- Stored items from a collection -
##########
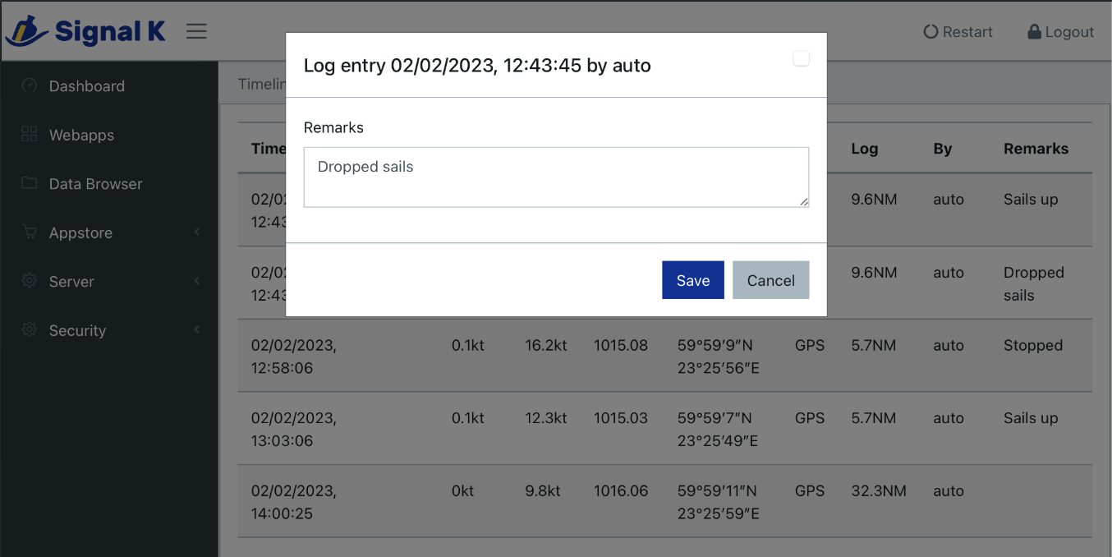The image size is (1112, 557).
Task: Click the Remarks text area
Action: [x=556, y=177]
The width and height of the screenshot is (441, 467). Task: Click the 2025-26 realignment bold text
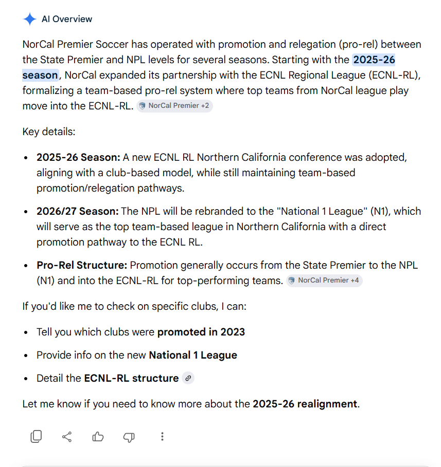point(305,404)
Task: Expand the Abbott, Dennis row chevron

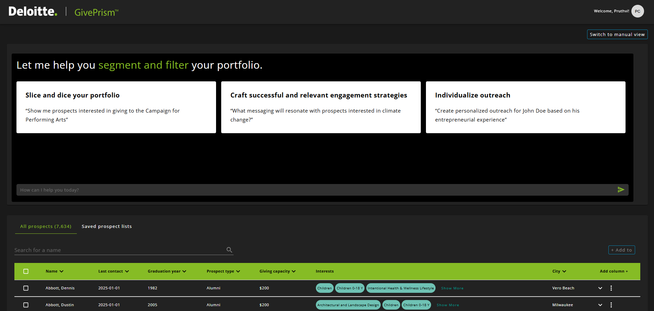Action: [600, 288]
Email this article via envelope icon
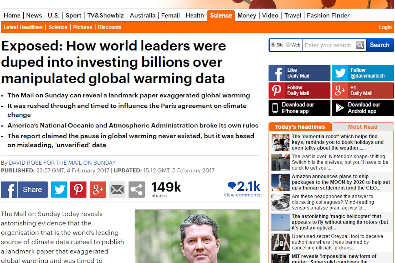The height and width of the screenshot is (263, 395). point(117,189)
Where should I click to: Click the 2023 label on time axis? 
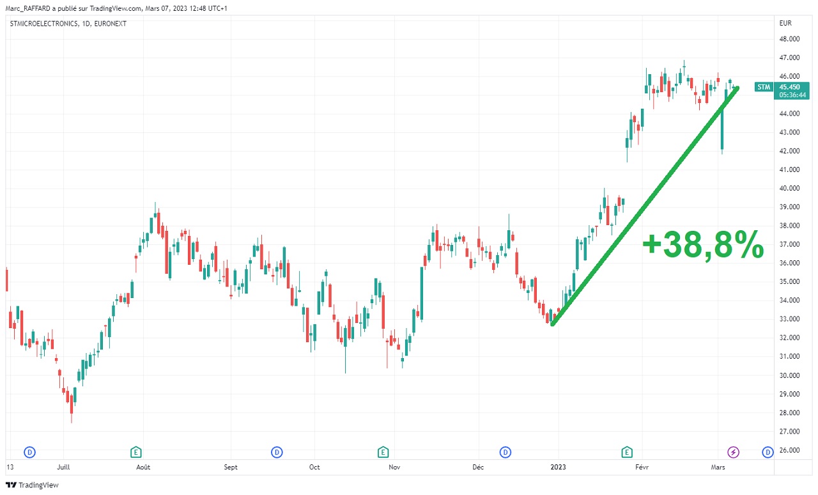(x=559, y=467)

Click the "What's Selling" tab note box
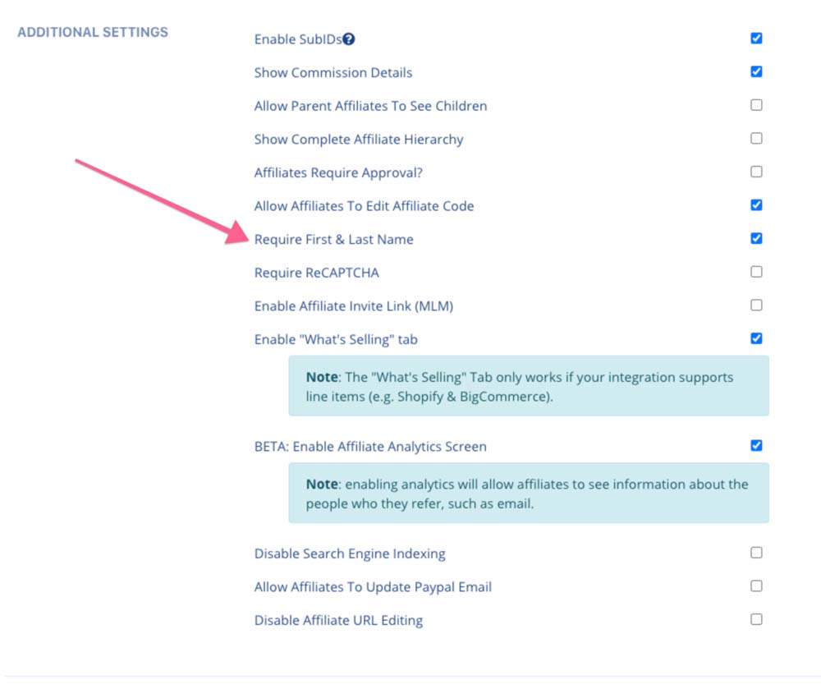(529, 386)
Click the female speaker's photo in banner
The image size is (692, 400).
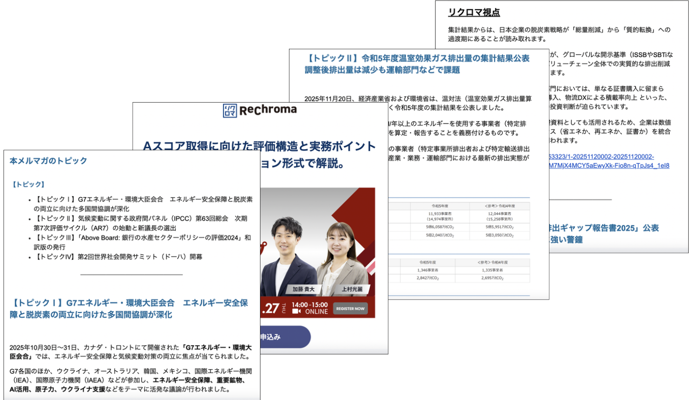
##########
- Aim of the exercise -
Restate word for word the lines from the line with "Click the female speaker's photo in banner" to the last line of the records above, inclusive, and omit every picture.

- Result -
Click the female speaker's photo in banner
The image size is (692, 400).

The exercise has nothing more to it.